Egitto, età di Amenhotep III
Coccodrillo, leone, ippopotamo.
Il bambino aveva imparato presto i nomi dei tre predatori in modo da tenerli sempre a mente. Ma un bambino non pensa a nulla mentre corre.
Rapido, il guizzo roseo delle piante dei piedi solleva sabbia e polvere, e lui ride, ride perché sta correndo e non c'è nulla di cui essere più felici al mondo, con il canneto di papiri che si uniforma in un solo fascio verde e il Nilo che scintilla di polvere d'oro.
Ma la felicità è un peso lieve. La sofferenza, grave.
Oltre l'ansa del fiume, una delle tre bestie: coccodrillo, leone, ippopotamo. Il bambino se ne accorge quando è troppo tardi, e nello sterzare per tornare indietro, cade battendo la testa. Il sole si fa freddo, il Nilo non scintilla più.
Scintilla qualcos'altro, quando riapre gli occhi. Anzi, scintilla tutto: una grande stanza dorata e ricca di decorazioni, intarsi e dipinti raffiguranti le loro divinità. È felice, perché crede di essere stato salvato dal faraone e di trovarsi nel suo palazzo. Si alza in piedi e si sente fresco e leggero, come se non avesse mai corso, come se non avesse mai battuto la testa.
Poi li vede. Sono sempre stati lì.
Lui, Anubis, il dio dell'oltretomba, dal duro muso di sciacallo che scema diventando carne, corpo umano vestito di lino e impreziosito d'oro, e Ammit, nell'altro angolo, fiera commistione tra le tre bestie assassine da cui avrebbe dovuto guardarsi: un lungo e dentato muso da coccodrillo suturato a un corpo leonino che termina in massicce zampe da ippopotamo. Tra di loro si erge una bilancia d'oro e avorio.
Il bambino vuole scoppiare a piangere ma si accorge che non riesce a farlo.
«Telamun.» tuona Anubis, chiamandolo. Batte il suo bastone dorato a terra facendo rimbombare la sala senza porte né finestre. «La tua vita sulla Terra è cessata, sei qui per essere giudicato.»
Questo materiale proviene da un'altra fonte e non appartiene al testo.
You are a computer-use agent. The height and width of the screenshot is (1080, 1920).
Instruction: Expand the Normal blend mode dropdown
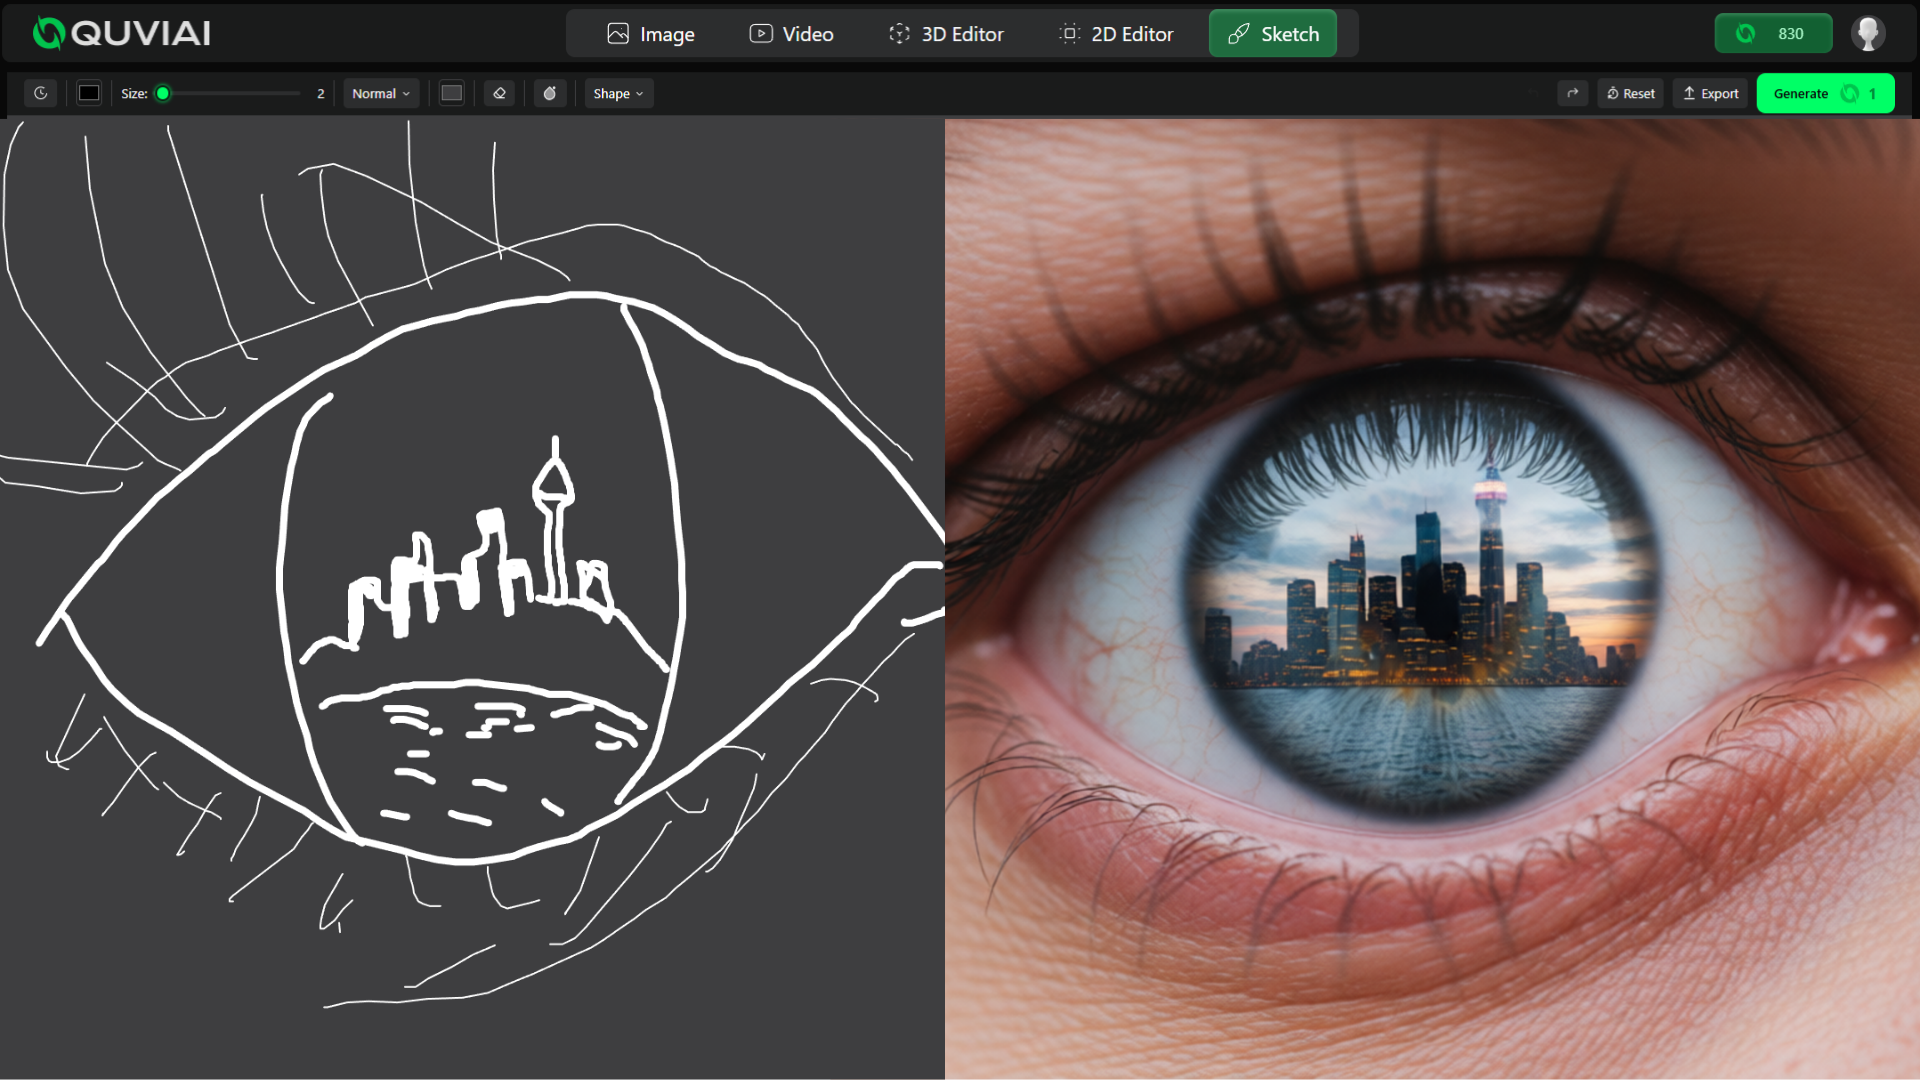click(380, 93)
Il bambino si piega sulle ginocchia, facendosi piccolo. Non potrà piangere, ma può sempre provare a scomparire. Forse, se chiude gli occhi e stringe i pugni con abbastanza forza, si risveglierà tra le braccia della mamma; gli manca tanto.
Anubis guarda Ammit, che gli fa un cenno con il grosso muso da rettile in direzione del bambino. Il dio sospira, appoggia il bastone alla parete e piega un grosso ginocchio a terra, chinandosi alla sua altezza.
«Non sei solo.» gli dice. Si volta verso Ammit, lui quelle cose non le sa fare, non sa consolare i bambini. Lui è il dio dell'aldilà, il traghettatore di anime. Ma l'altra lo saetta con un'occhiata irremovibile e sposta la zampa leonina come a dire Vai, muoviti.
«Non sei solo.» ricomincia allora. «Negli eterni Campi dei Giunchi ci sono i tuoi nonni, e i nonni dei tuoi nonni. Ti stanno aspettando.»
«E la mia mamma?»
«La tua mamma ti raggiungerà, ma prima andrai tu, così le preparerai un bel…» si gira verso Ammit, che mima qualcosa intorno al collo. «…una bella collana di fiori.»
Il bambino solleva lo sguardo e d'un tratto quel viso da sciacallo nero, con lunghi canini e labbra invisibili, non gli sembra più così spaventoso. Ancora seduto, alza le braccia per farsi raccogliere. Anubis arretra impercettibilmente, ma già sente lo sguardo della compagna farsi infuocato, così lo solleva tra le grosse braccia umane e lo porta davanti alla bilancia dorata.